=== MATERIAL PROVIDED ===
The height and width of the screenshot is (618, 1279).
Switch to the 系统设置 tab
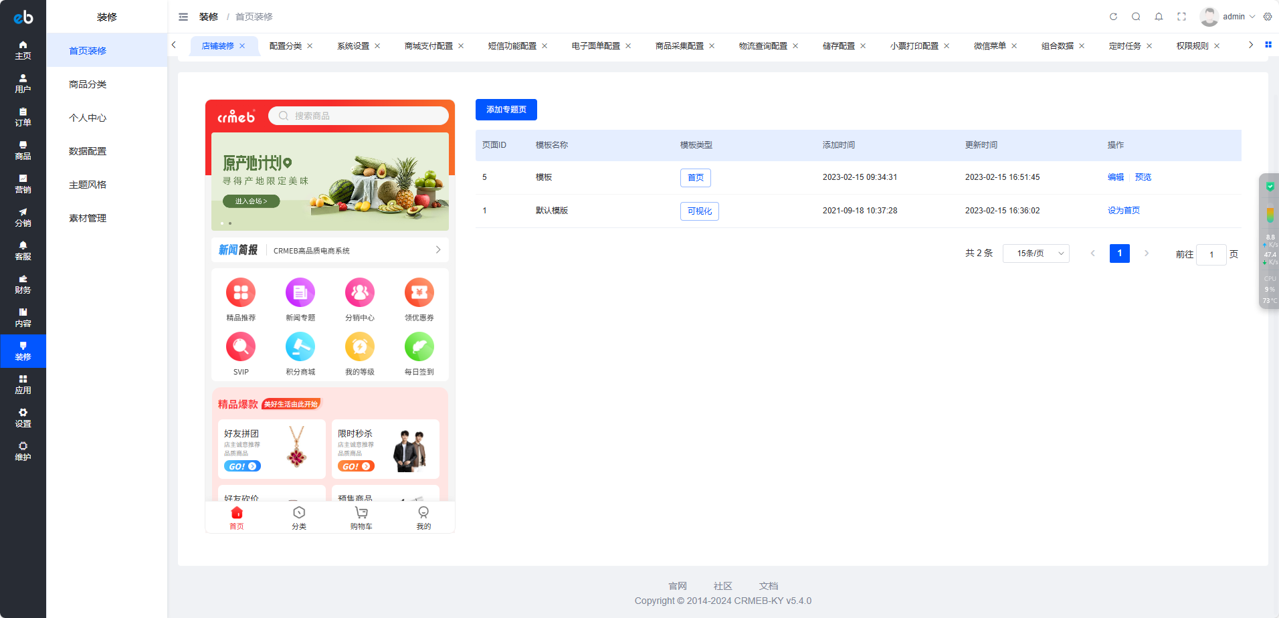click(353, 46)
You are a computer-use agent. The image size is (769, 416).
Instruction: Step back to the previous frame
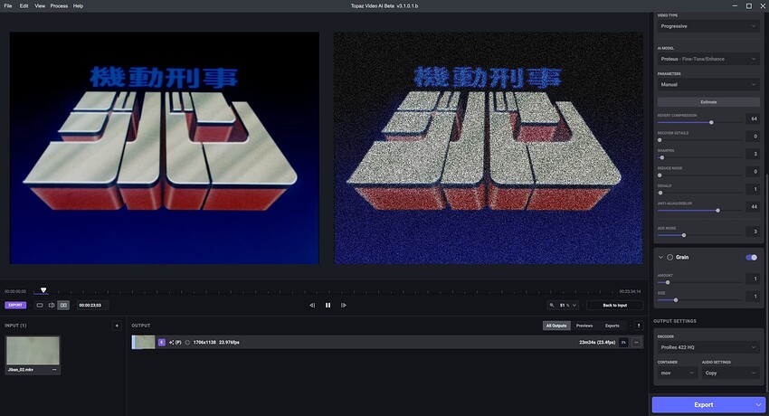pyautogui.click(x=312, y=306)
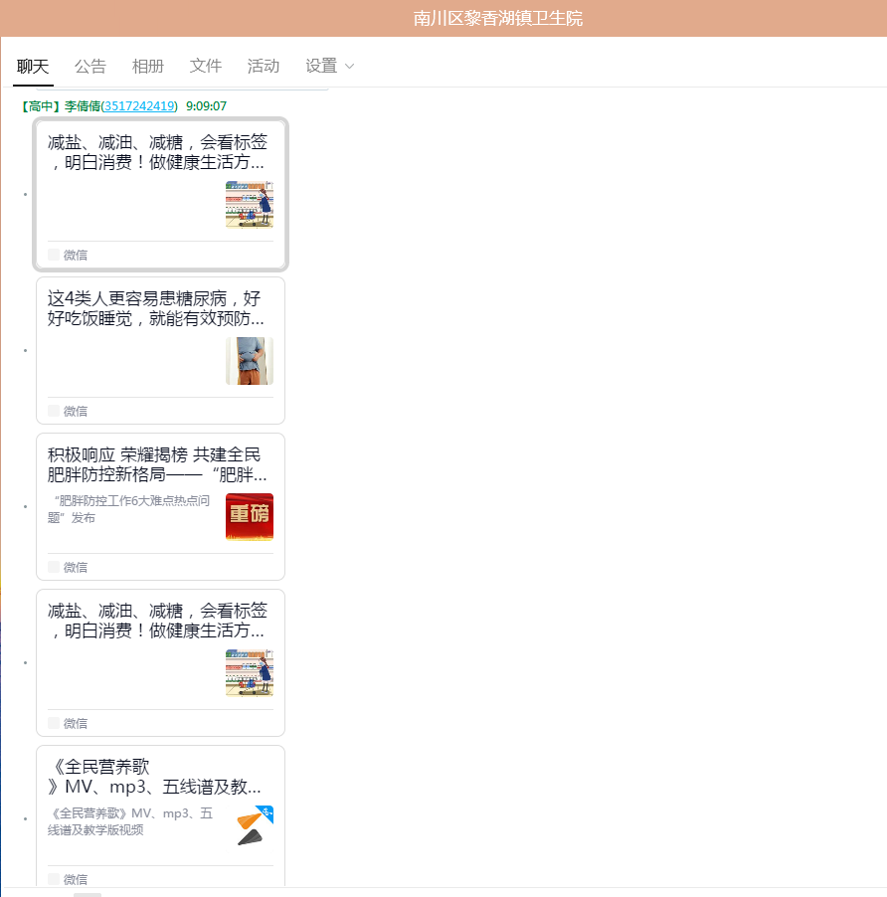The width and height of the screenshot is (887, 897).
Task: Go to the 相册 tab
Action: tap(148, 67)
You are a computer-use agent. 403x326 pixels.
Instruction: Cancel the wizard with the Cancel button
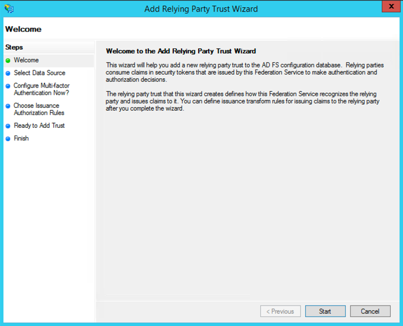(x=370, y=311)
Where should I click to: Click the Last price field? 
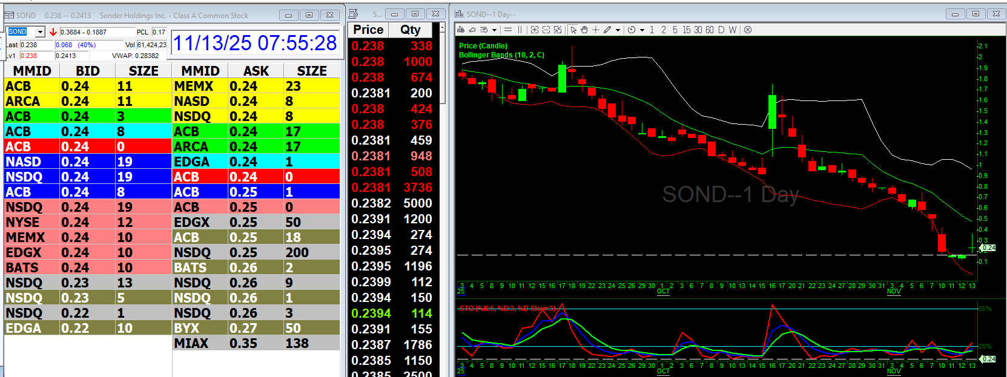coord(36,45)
===
EXERCISE
Repeat the entries faithfully. Any picture gets left out.

ANSWER TO THE PROBLEM
The height and width of the screenshot is (618, 1279).
Switch to the 系统设置 tab
click(353, 46)
You are a computer-use agent. The image size is (769, 416).
Instruction: Step back to the previous frame
pyautogui.click(x=312, y=306)
The width and height of the screenshot is (887, 897).
Task: Go to the 相册 tab
Action: tap(148, 67)
You are a computer-use agent. 403x326 pixels.
Instruction: Cancel the wizard with the Cancel button
(x=370, y=311)
Where should I click to: Click the Last price field? 
coord(36,45)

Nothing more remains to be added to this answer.